A museum known for its ninja attraction in Mie Prefecture, Japan was the target of a late-night burglary on Monday, with nearly $10,000 taken from a safe.
What happened: Iga-ryu Ninja Museum confirmed the events on Thursday, according to Kyodo News.
The museum was reportedly unmanned since 5:30 p.m. on Sunday.
Police were alerted after the alarm inside the museum’s office went off at around 1:30 a.m. but the thieves were already gone after the authorities arrived at the scene.
The thieves managed to get away with a safe measuring 50 centimeters (19 inches) on all sides and weighed 150 kilograms (330 pounds).
Authorities discovered the door of the office containing the safe was opened by a tool believed to be a crowbar.
Aftermath: CCTV footage from the incident showed a car pulling up near the office and a person forcibly changing the angle of the camera, NHK reported via SoraNews24.
Investigators estimated it took the criminals about three minutes to pull off the heist.

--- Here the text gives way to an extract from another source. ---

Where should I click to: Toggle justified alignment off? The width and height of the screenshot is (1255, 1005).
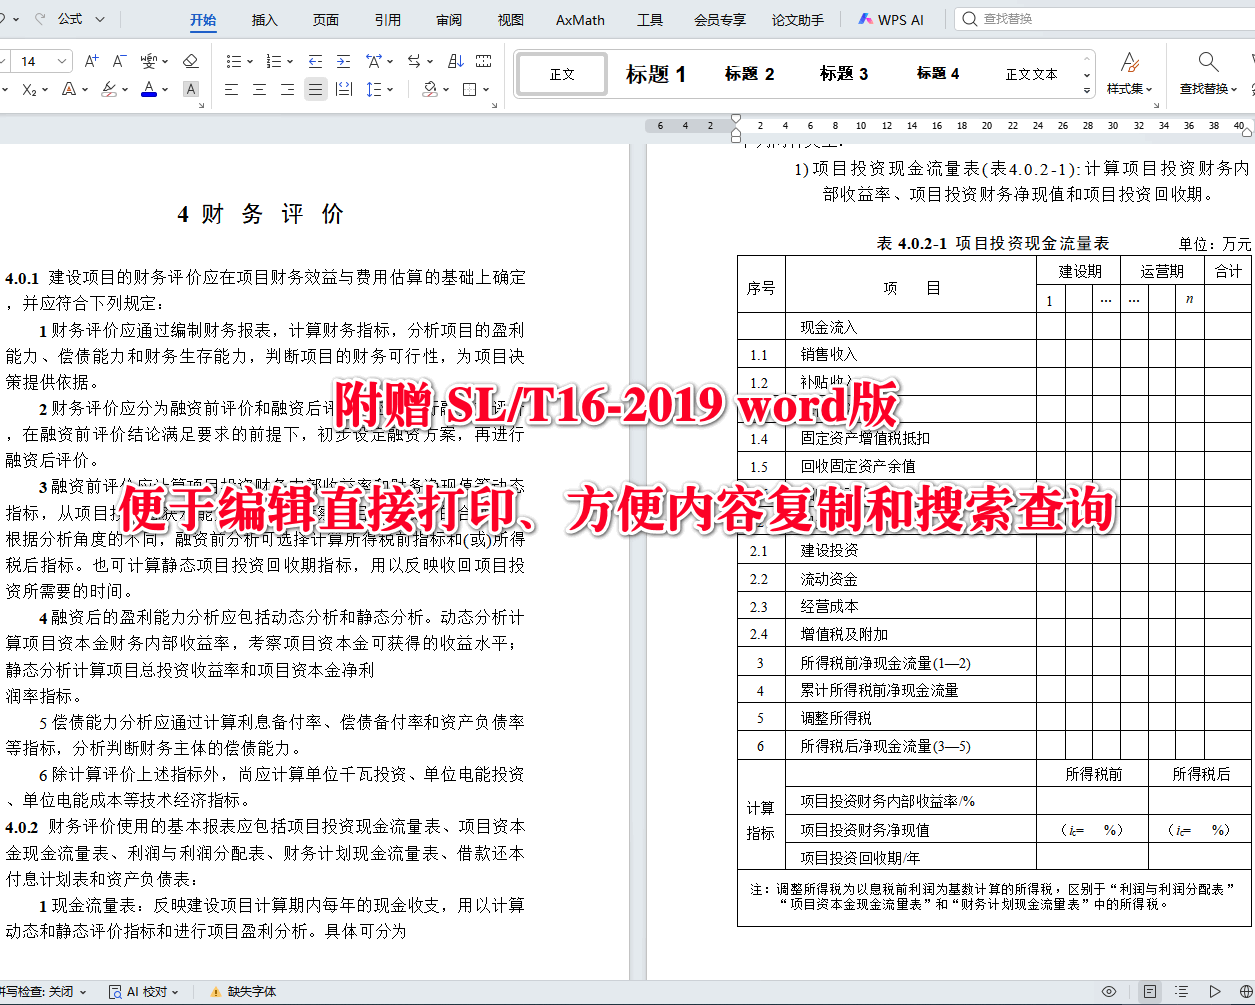314,90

The safe contained at least one million Japanese yen ($9,430) in admission fees collected over the last weekend from around 1,100 people, the museum said.
Iga-ryu Ninja Museum is famous for its interactive experiences where tourists can learn how to use traditional ninja tools, throw shurikens and watch ninja shows. It has also suffered a massive financial hit amid the COVID-19 pandemic.